Para la crisis de 1999 (que se dio por la Indolencia y, sabe Dios, qué otros basamentos para contubernios de las autoridades) con el fin de mantener el espíritu de confianza de la población, se creó la Agencia Garantía de Depósitos; con una linealidad, por decir lo menos, torpe y antitécnica. De ahí que el verdadero atraco – muy por encima del de uno o dos banqueros que arrasó a los demás – fue la existencia de la funesta AGD.

La imposición a nuestro procedimiento de acatar las buenas Normas Bancarias de Basilea, nos hizo pensar a muchos en que podríamos tener más confianza y denominadores claros para el análisis de los Balances; adicionalmente, para una fácil referencia del público se obligaba a mantener el modelo mundial de calificación económica, cuyo tope es el AAA y, aún cuando existen menores si usted ve uno con B, aplique el dicho: El que huye vive.

En el caso de la Mutualista Benalcázar causa turbación que haya recibido una calificación AA-, asignado por la calificadora de riesgos Ecuability S.A. en diciembre del año pasado; recordemos que esta misma calificadora tuvo la responsabilidad de calificar al quebrado Banco de los Andes. Descargando su responsabilidad en que actuaron de acuerdo con los datos entregados por los “Auditores Externos”… Vamos… Vamos… ¿no fue acaso negligente esta empresa que debe tener un perfil intachable de forma y fondo al no verificar físicamente cuando menos un muestreo de los datos? Igualmente, la Superintendencia de Bancos, las aceptó a rajatabla y permitía que sigan publicitando la Calificación de Riesgo alta incluso cuando ya estaba intervenida.

Transcribo lo publicado por el Diario el Comercio del día 11 del presente, sobre lo manifestado por el señor Presidente Rafael Correa al final de su cadena radial del día anterior: “Se acabó la fiesta para el sector financiero, se aplicarán las reglas”. Para el Mandatario, esta institución venía con problemas desde hace tres años, no obstante pidió a los depositantes que estén tranquilos.
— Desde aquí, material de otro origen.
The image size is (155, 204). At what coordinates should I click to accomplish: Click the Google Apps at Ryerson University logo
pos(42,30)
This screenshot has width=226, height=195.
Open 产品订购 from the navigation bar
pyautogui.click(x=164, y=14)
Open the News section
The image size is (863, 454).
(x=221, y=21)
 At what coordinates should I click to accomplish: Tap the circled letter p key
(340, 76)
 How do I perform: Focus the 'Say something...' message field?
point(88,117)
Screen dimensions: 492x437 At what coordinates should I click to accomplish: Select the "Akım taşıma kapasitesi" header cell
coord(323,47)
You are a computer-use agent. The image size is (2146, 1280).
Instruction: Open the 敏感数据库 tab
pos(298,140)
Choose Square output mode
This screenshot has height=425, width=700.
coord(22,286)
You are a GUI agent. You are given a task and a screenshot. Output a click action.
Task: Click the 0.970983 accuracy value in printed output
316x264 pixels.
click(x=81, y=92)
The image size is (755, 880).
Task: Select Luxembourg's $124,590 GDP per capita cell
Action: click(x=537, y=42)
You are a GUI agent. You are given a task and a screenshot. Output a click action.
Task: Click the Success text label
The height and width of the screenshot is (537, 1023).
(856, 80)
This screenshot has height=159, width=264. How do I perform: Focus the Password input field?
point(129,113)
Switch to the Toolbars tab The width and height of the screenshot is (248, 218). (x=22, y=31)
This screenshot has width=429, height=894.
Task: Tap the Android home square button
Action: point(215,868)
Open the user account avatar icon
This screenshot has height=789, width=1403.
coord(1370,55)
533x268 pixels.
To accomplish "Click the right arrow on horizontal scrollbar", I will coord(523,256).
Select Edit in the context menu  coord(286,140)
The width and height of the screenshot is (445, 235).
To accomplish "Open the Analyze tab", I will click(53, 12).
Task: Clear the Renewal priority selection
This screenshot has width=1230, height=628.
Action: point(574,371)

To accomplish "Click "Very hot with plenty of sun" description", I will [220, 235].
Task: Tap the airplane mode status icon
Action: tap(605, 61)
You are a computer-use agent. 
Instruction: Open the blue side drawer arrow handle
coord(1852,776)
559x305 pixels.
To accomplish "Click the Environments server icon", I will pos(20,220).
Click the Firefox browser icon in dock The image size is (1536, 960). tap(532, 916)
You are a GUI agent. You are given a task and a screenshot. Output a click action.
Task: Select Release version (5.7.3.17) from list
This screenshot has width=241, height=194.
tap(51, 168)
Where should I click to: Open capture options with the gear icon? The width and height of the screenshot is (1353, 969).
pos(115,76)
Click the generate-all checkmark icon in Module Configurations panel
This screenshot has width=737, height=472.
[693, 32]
Aunque este pedido no tuvo eco entre los clientes, quienes se reunieron en el parque El Arbolito para organizarse.” … “Sobre el tema habló máximo 40 segundos, de los cuales gran parte los invirtió en atacar a Fernando Pozo, presidente del directorio de la Asociación de Bancos.”

Estamos ante un caso grave de omisión culposa que puede incluso ser por parte de las entidades de control solidariamente penal y no sólo de los Directores de la muy antigua y antes acreditada Mutualista, si no de los auditores externos, interventores y calificadora. Esto si causa suspicacia. Cabe meditar ¿si los intervinientes hubieran sido de otro sector demográfico no estarían con medidas de “prisión preventiva” (que me parece lo más injusto y sinvergüenza que hoy se estila) u otras precautorias…? ¿Se aplicarán por ubicación u altura?

El señor Presidente, muy versado economista, puntualizó que el problema viene desde hace unos tres años (36 meses) y de ese tiempo él ha estado el último año y medio (18 meses), quiere decir que los que debieron recalcarle el problema (porque aparentemente si lo conocía) le han fallado y lo han hecho quedar mal permitiendo que la ilegalidad e incumplimiento siga y se maquille.

Debo concordar que el caso de la Mutualista Benalcázar es un hecho aislado dentro del Sistema Financiero. Hay Bancos muy solventes que si se están manejando con seriedad y prudencia y actúan como motores impulsores del desarrollo económico del ciudadano común y el país; hay que resaltarlos y mantener el gobierno diálogos abiertos con ellos sobre su problemática.